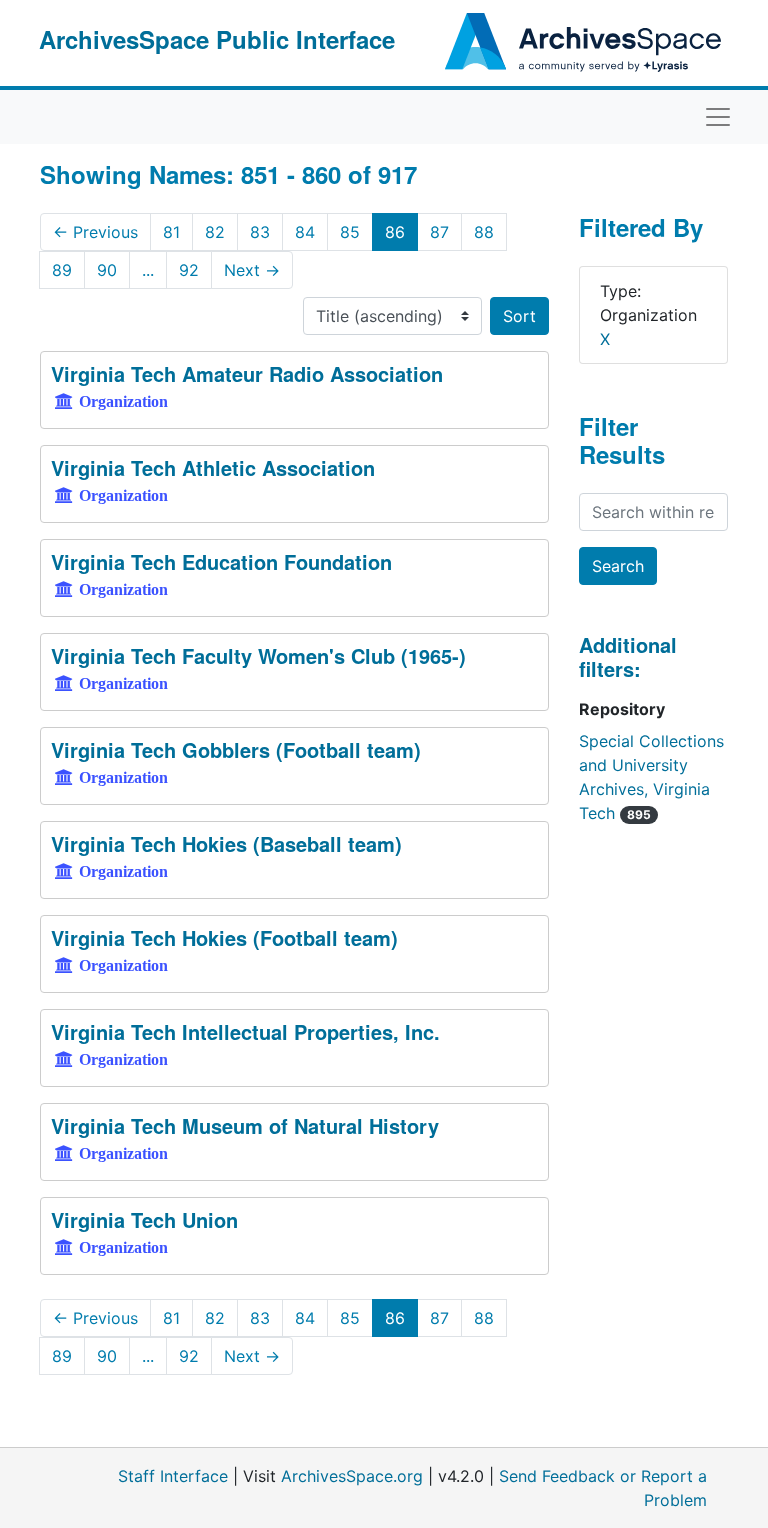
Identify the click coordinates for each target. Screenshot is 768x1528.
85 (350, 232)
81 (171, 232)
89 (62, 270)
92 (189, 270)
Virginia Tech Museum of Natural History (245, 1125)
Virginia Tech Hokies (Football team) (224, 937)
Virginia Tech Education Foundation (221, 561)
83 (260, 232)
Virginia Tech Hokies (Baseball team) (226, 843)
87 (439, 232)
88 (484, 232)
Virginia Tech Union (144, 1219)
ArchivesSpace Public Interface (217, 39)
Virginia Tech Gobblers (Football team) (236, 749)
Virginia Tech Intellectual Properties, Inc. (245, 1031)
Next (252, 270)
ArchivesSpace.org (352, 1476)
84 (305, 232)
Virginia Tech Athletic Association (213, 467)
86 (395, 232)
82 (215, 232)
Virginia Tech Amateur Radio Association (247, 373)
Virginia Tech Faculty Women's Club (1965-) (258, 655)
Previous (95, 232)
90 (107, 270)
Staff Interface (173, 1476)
==
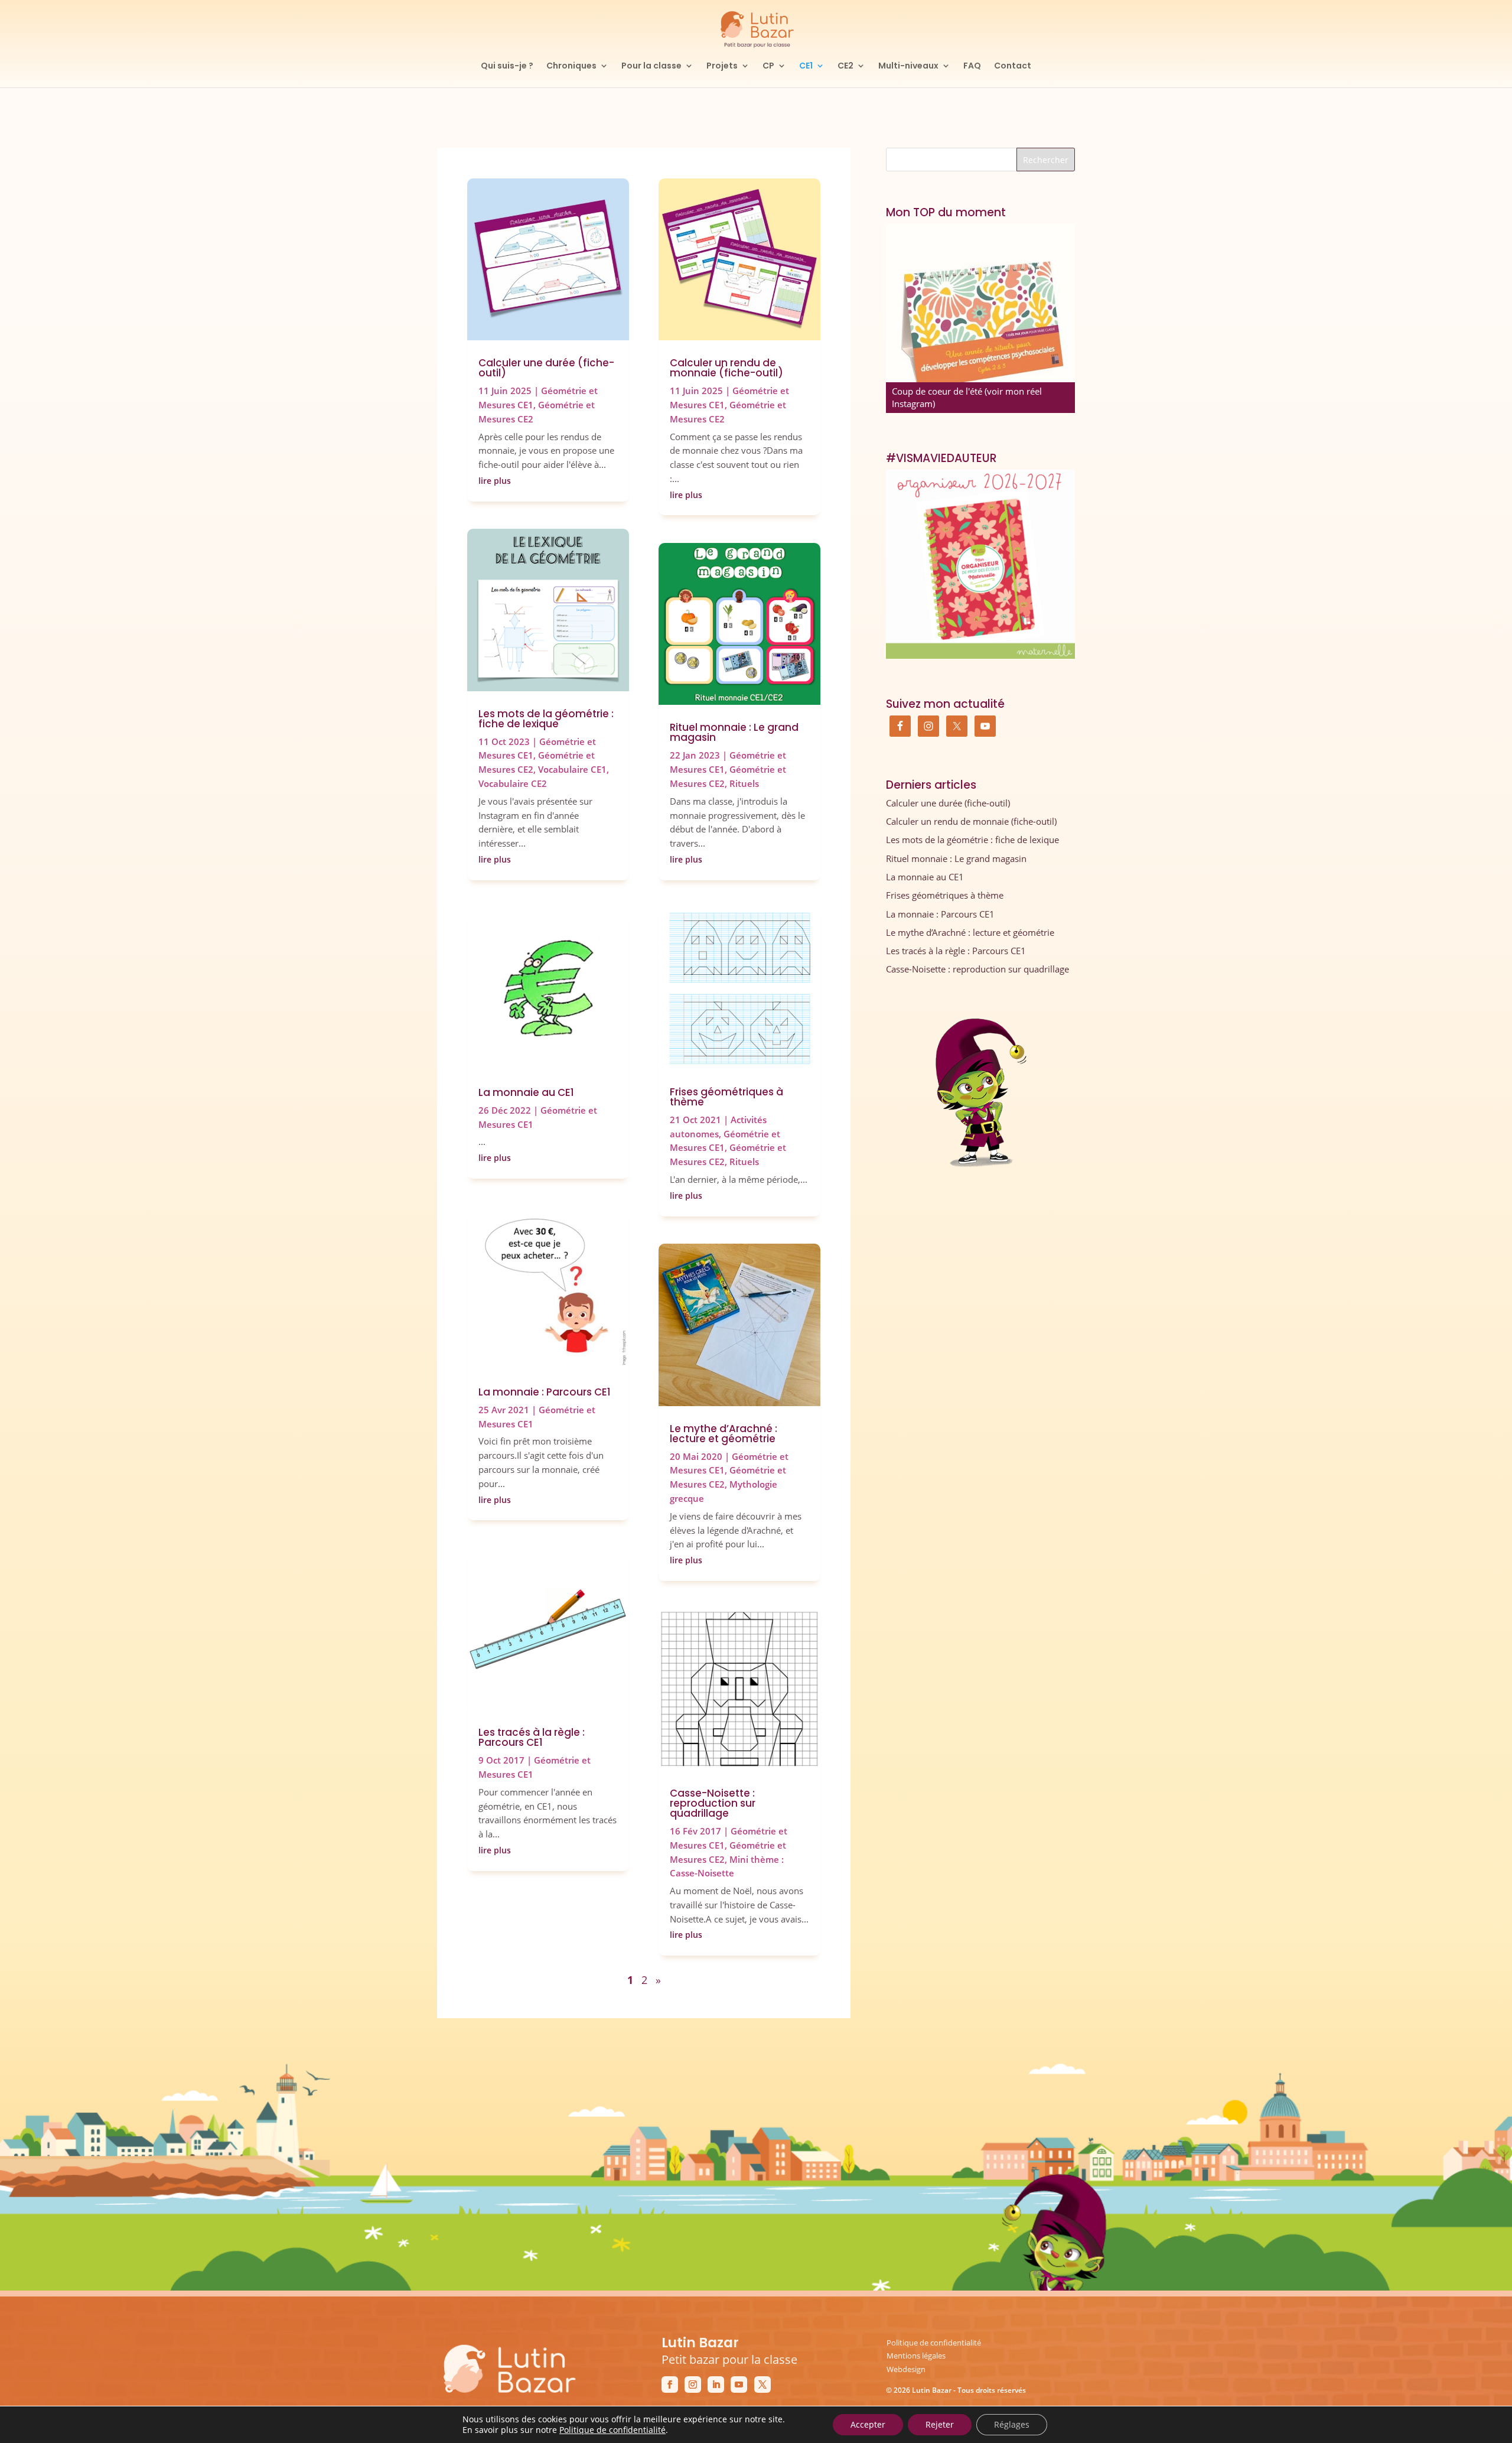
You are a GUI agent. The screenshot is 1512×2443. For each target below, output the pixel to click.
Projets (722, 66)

**Required work:** Only the lines above from the one with "Identify the click" up to and including the one with "Staff Interface (173, 1476)" should be repeated, exactly as written.

**Output for this task:**
Identify the click coordinates for each target. Screenshot is 768x1528.
85 (350, 232)
81 (171, 232)
89 (62, 270)
92 (189, 270)
Virginia Tech Museum of Natural History (245, 1125)
Virginia Tech Hokies (Football team) (224, 937)
Virginia Tech Education Foundation (221, 561)
83 (260, 232)
Virginia Tech Hokies (Baseball team) (226, 843)
87 (439, 232)
88 (484, 232)
Virginia Tech Union (144, 1219)
ArchivesSpace Public Interface (217, 39)
Virginia Tech Gobblers (Football team) (236, 749)
Virginia Tech Intellectual Properties, Inc. (245, 1031)
Next (252, 270)
ArchivesSpace.org (352, 1476)
84 (305, 232)
Virginia Tech Athletic Association (213, 467)
86 (395, 232)
82 (215, 232)
Virginia Tech Amateur Radio Association (247, 373)
Virginia Tech Faculty Women's Club (1965-) (258, 655)
Previous (95, 232)
90 (107, 270)
Staff Interface (173, 1476)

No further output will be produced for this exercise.